Aline Rodrigues

Personal information
- Full name: Aline da Silva Rodrigues
- Nationality: Brazil
- Born: 7 April 1995 (age 31) Rio de Janeiro, Rio de Janeiro, Brazil
- Height: 1.68 m (5 ft 6 in)
- Weight: 57 kg (126 lb)

Sport
- Sport: Swimming
- Strokes: Freestyle
- Club: Minas Tênis Clube

Medal record
Women's swimming
Representing Brazil
Pan American Games
| Bronze medal – third place | 2019 Lima | 4×200 m freestyle |
South American Games
| Gold medal – first place | 2022 Asunción | 4x100 m freestyle |
| Gold medal – first place | 2022 Asunción | 4x200 m freestyle |
South American Championships
| Silver medal – second place | 2018 Trujillo | 4×200 m freestyle |

= Aline Rodrigues =

Brazilian swimmer (born 1995)

Aline da Silva Rodrigues (born 7 April 1995, in Rio de Janeiro) is a Brazilian swimmer.

==International career==

On 3 September 2014, participating in the José Finkel Trophy (short course competition) in Guaratinguetá, she broke the South American record in the 4x200-metre freestyle with a time of 7:58.54, along with Larissa Oliveira, Gabrielle Roncatto and Daniele de Jesus.

In September 2016, at the José Finkel Trophy (short course competition), she broke the South American record in the 4×200-metre freestyle relay, with a time of 7:52.71, along with Joanna Maranhão, Manuella Lyrio and Larissa Oliveira.

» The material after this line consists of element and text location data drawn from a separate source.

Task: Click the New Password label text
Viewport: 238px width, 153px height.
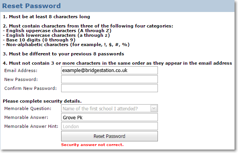Action: (x=21, y=79)
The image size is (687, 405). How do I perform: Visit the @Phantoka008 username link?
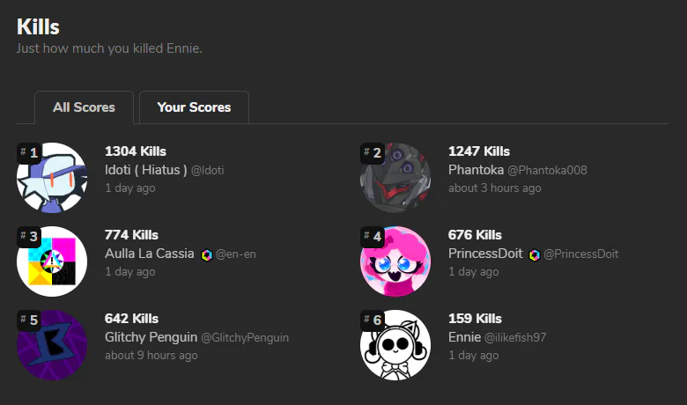coord(547,170)
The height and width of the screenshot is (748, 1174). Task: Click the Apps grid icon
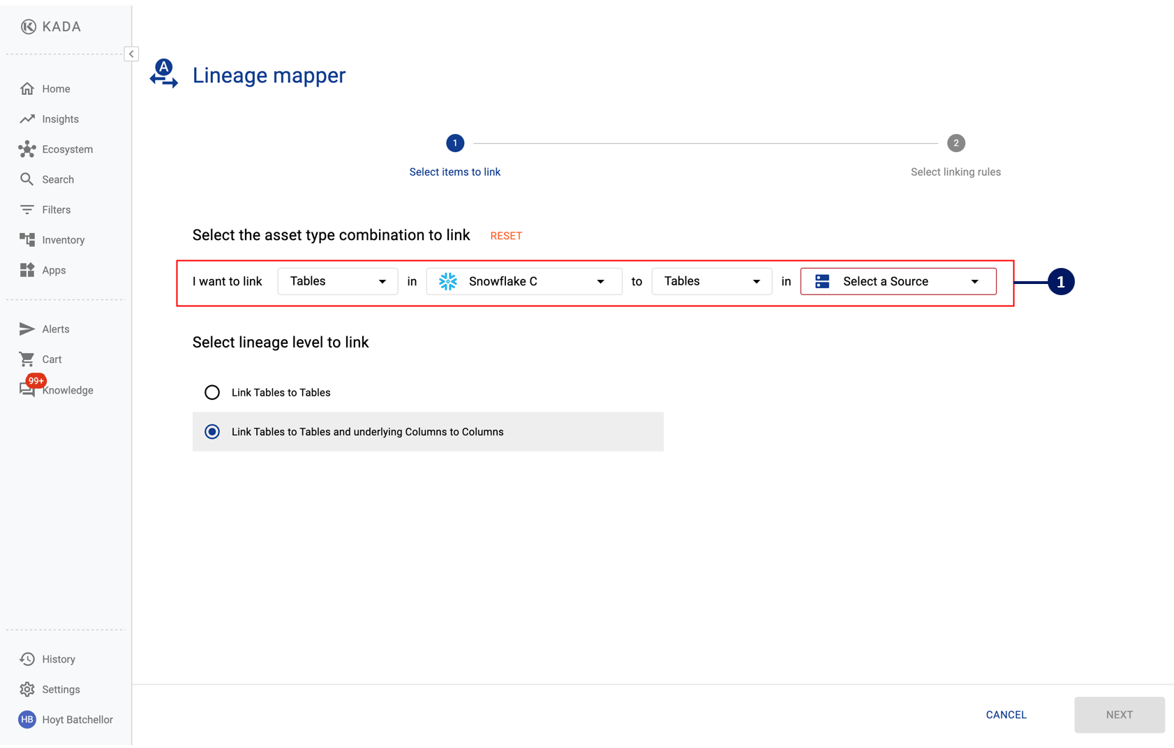[x=27, y=270]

At the 2018 South American Swimming Championships, she won a silver medal in the 4×200-metre freestyle relay.

At the 2019 Pan American Games held in Lima, Peru, she won a bronze medal in the Women's 4 × 200 metre freestyle relay, along with Larissa Oliveira, Manuella Lyrio and Gabrielle Roncatto. She also finished 5th in the Women's 400 metre freestyle.

She competed in the 2020 Summer Olympics, where she finished 10th in the Women's 4 × 200 metre freestyle relay, along with Larissa Oliveira, Nathalia Almeida and Gabrielle Roncatto.

She was at the 2022 World Aquatics Championships held in Budapest, Hungary. In the Brazilian 4x200m freestyle relay, formed by Maria Paula Heitmann, Giovanna Diamante, Rodrigues and Stephanie Balduccini, she finished in 6th place with a time of 7:58.38. This was the best placement of Brazil in this race in Worlds at all times.

At the 2022 FINA World Swimming Championships (25 m), in Melbourne, Australia, in the Women's 4 × 200 metre freestyle relay, she broke the South American record with a time of 7:48.42, along with Giovanna Diamante, Gabrielle Roncatto and Stephanie Balduccini. Brazil's relay finished 7th in the final. She also finished 9th in the Women's 4 × 100 metre freestyle relay.

At the 2024 World Aquatics Championships, in the 4 × 200 metre freestyle relay, the team composed of Rodrigues, Maria Fernanda Costa, Stephanie Balduccini and Gabrielle Roncatto obtained a historic result, reaching 4th place, Brazil's best placement in this event at the World Championships, destroying the South American record with the mark of 7:52.71. The quartet formed by Rodrigues, Costa, Balduccini and Ana Carolina Vieira also finished 6th in the 4x100m freestyle, equaling Brazil's best result in world championships in this event.